We next examined Dmn-depleted oocytes. The enlarged endosomes in Dmn-depleted oocytes were also Lysotracker-positive (Figure 6, B, B′, C, and C′). By contrast, Rab5-depleted oocytes were almost completely negative for Lysotracker signal (Figure 6, D and D′). Thus, acidification appears to occur downstream of Rab5. Consistent with this notion, the enlarged endosomes observed in egg chambers overexpressing constitutively active Rab5 (Rab5Q88L) were also Lysotracker-positive. Approximately 50% of these oocytes displayed similar levels of Lysotracker signal as control oocytes (Figure 6, E and E′). The remainder displayed very high levels of Lysotracker signal (Figure 6, F and F′). The reason for these pleiotropic phenotypes is unknown. Finally, enlarged endosomes observed upon depletion of Rab7 or upon overexpression of dominant negative Rab7 (Rab7T22N) were also Lysotracker positive (Figure 6, G, G′, H, and H′).
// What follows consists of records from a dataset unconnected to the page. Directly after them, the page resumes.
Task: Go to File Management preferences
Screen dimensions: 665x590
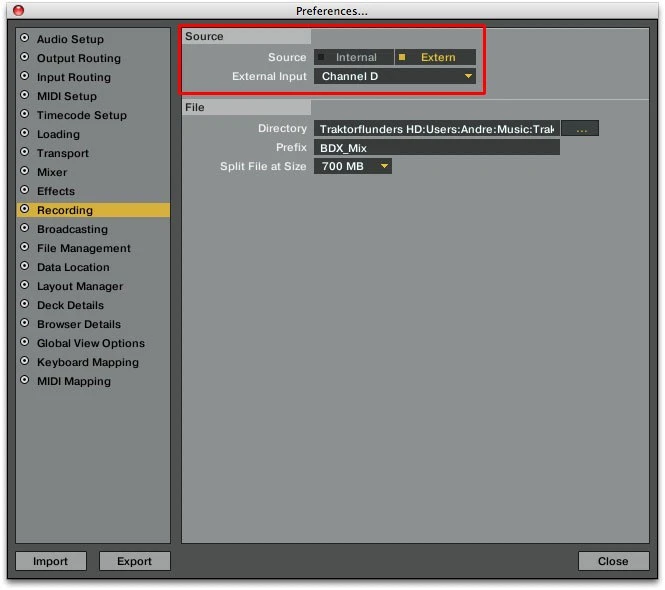Action: [83, 248]
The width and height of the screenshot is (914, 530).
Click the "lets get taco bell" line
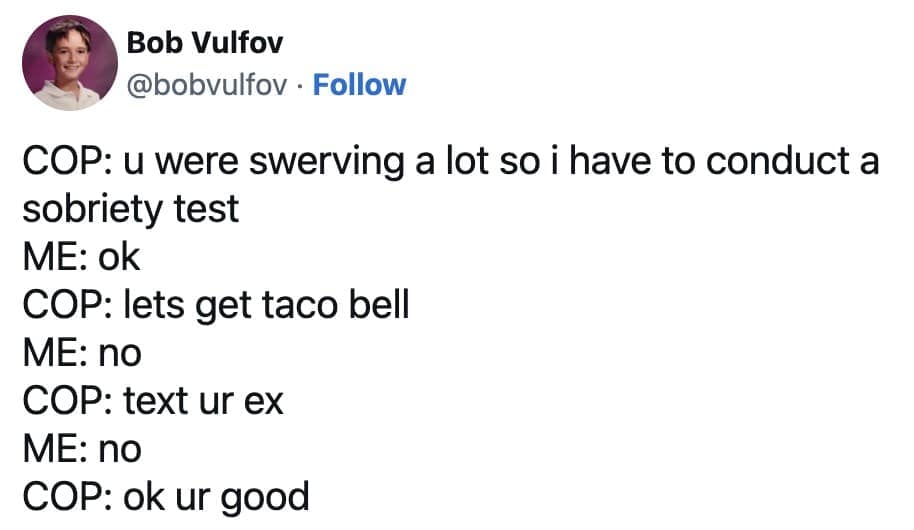[x=215, y=304]
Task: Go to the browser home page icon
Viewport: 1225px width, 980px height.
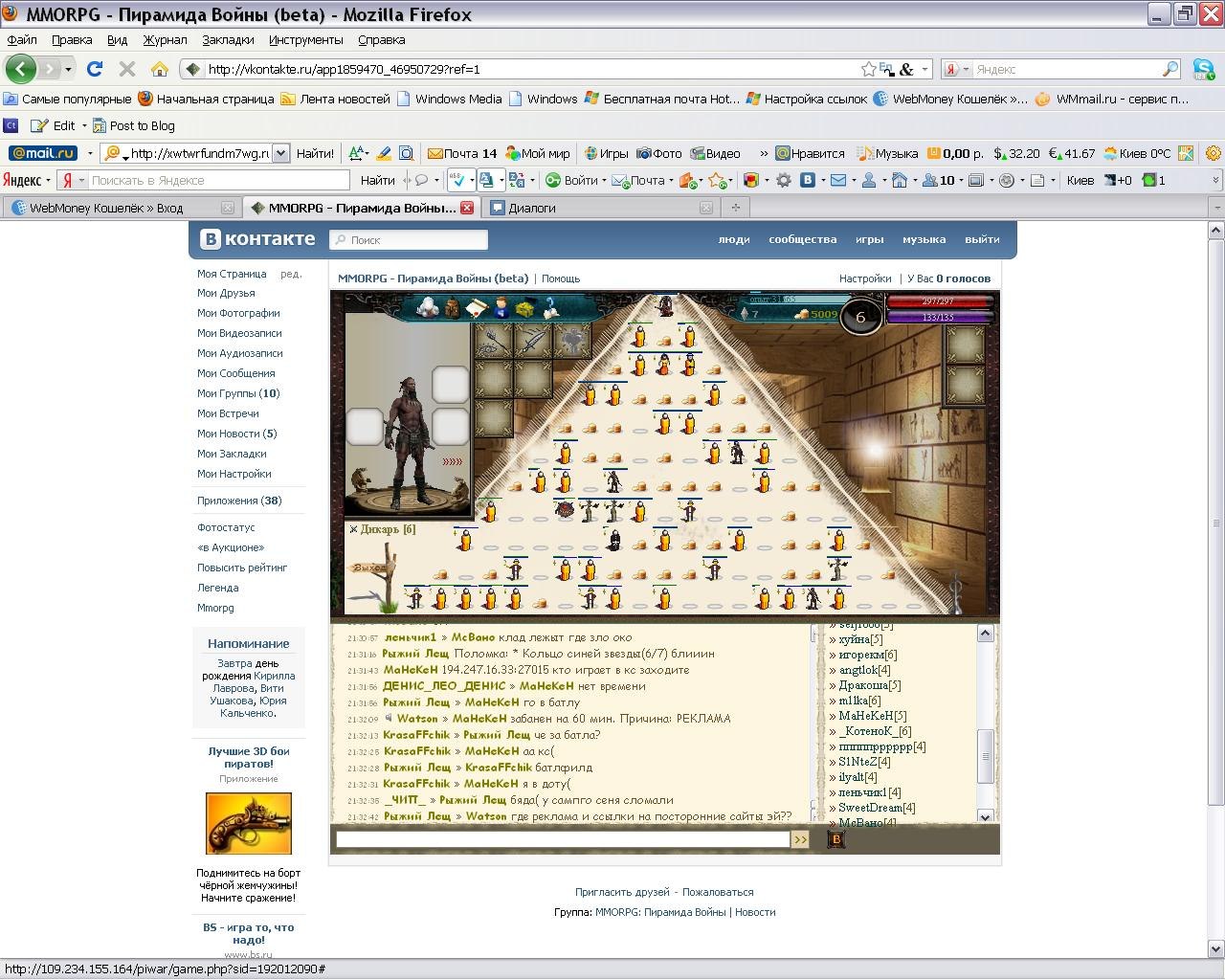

The results presented in Figure 5 and Figure 6 suggest that the enlarged endosomes observed in Dmn-depleted oocytes are produced downstream of Rab5. As a final test of this hypothesis, we examined endocytic phenotypes in flies that were depleted of Dmn and simultaneously overexpressing dominant negative Rab5 (Rab5 S43N). Consistent with our hypothesis, the number of egg chambers containing enlarged endosomes was significantly reduced under these conditions (Figure 2H; Figure S2, D and E).

Ultrastructural analysis of Dmn-depleted oocytes

Control and Dmn-depleted oocytes were next examined using electron microscopy. Condensed yolk granules were abundant in control oocytes (Figure 7A, YG). In contrast, oocytes expressing dmn shRNA-A contained significantly fewer yolk granules (Figure 7B). At higher magnification, numerous coated pits and vesicles were detected along the entire oocyte cortex of control egg chambers (Figure 7C, arrows). Although the Dmn-depleted oocyte was not devoid of coated pits and vesicles (Figure 7D, arrows), they were sparsely detected at the oocyte cortex (Figure 7E). The example shown in this EM image most likely corresponds to those egg chambers that exhibit minimal yolk autofluorescence and in which endocytic factors such as Chc are largely delocalized from the cortex. We interpret these egg chambers to be compromised in endocytic uptake.

Figure 7.

Figure 7

Ultrastructural analysis of Dmn-depleted oocytes. (A and B) Control egg chambers (A) and egg chambers expressing dmn shRNA-A (B) were fixed and processed for electron microscopy. Bar, 5 μm. (C–F) High-magnification views of control egg chambers (C) and egg chambers expressing dmn shRNA-A (D and E) or dmn shRNA-B (F). Bar, 500 nm. “YG” indicates condensed yolk granules. “M” indicates mitochondria. Arrows indicate coated pits and coated vesicles. Arrowheads indicate endocytic intermediate structures containing some yolk and intraluminal vesicles. Asterisks indicate endocytic vesicles with partially condensed yolk proteins. In most of these vesicles, the yolk proteins remained attached to the membrane.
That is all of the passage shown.